In these instances, trust companies act as guardians, agents, or trustees for a person or business entity. They are a custodian and must safeguard and make investment selections that are exclusively in the interest of the outside party. GICs, along with T-bills, Treasury bonds, and other income-delivering securities are often great options in these cases since they are safe, generally liquid, and produce streams of cash, particularly for more established investors, retired, and might not have a steady salary any longer.

GICs and U.S. Treasury Securities

Other forms of safe and income-creating securities are U.S. Treasury securities, including T-bills, T-notes, and T-bonds.

  • T-Bills mature at either 4, 13, 26 and 52 weeks. They have the shortest maturities of any government bonds. The U.S. government issues T-Bills at a discount, and they mature at par value. The difference between the purchase and sale prices is essentially the interest paid on the bill.
  • T-Notes have longer maturity terms of 2, 3, 5, 7, and 10 years slightly. The U.S. government issues Treasury notes at a $1,000 par value, and they mature at a similar price. T-notes pay interest semiannually.
  • At last, T-Bonds (likewise alluded to as the "long bond") are essentially identical to T-Notes except that they mature at 30 years. Like T-notes, T-Bonds are issued and mature at a $1,000 par value and pay semi-annual interest.

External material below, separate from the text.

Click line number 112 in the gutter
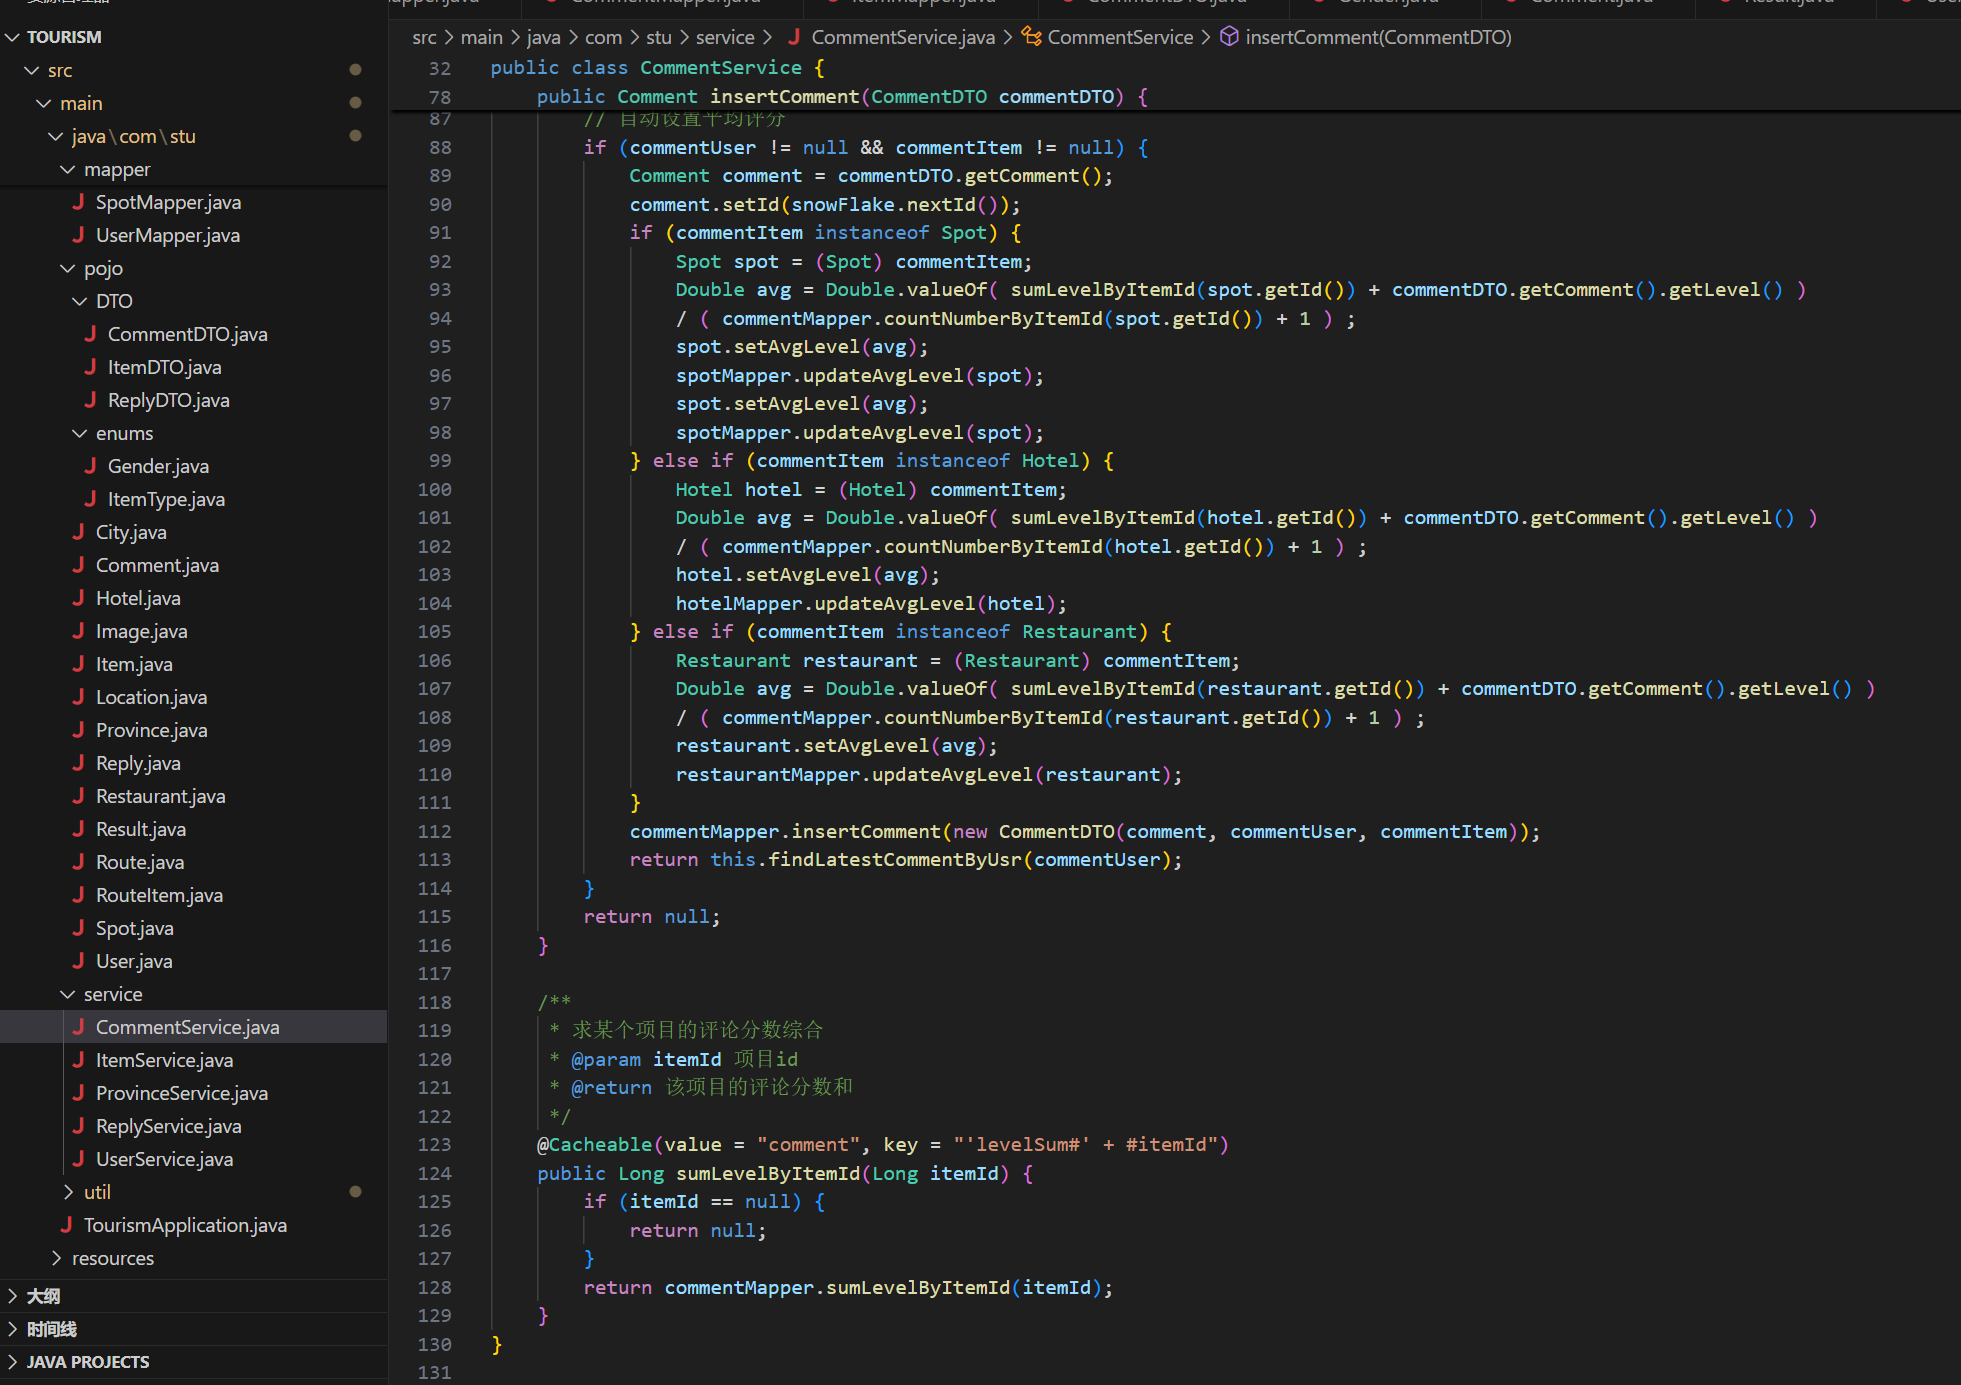Image resolution: width=1961 pixels, height=1385 pixels. [434, 831]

GICs and U.S. government securities can be cornerstones of certain portfolio strategies — either those that depend on safe streams of income or as a base that balances out more dangerous investments, for example, growth stocks and derivatives.

Highlights

  • While buying a GIC, investors deposit money in the bank for a fixed length of time, getting interest on that money and the principal when the investment matures.
  • A guaranteed investment certificate (GIC) is an investment sold by Canadian financial institutions.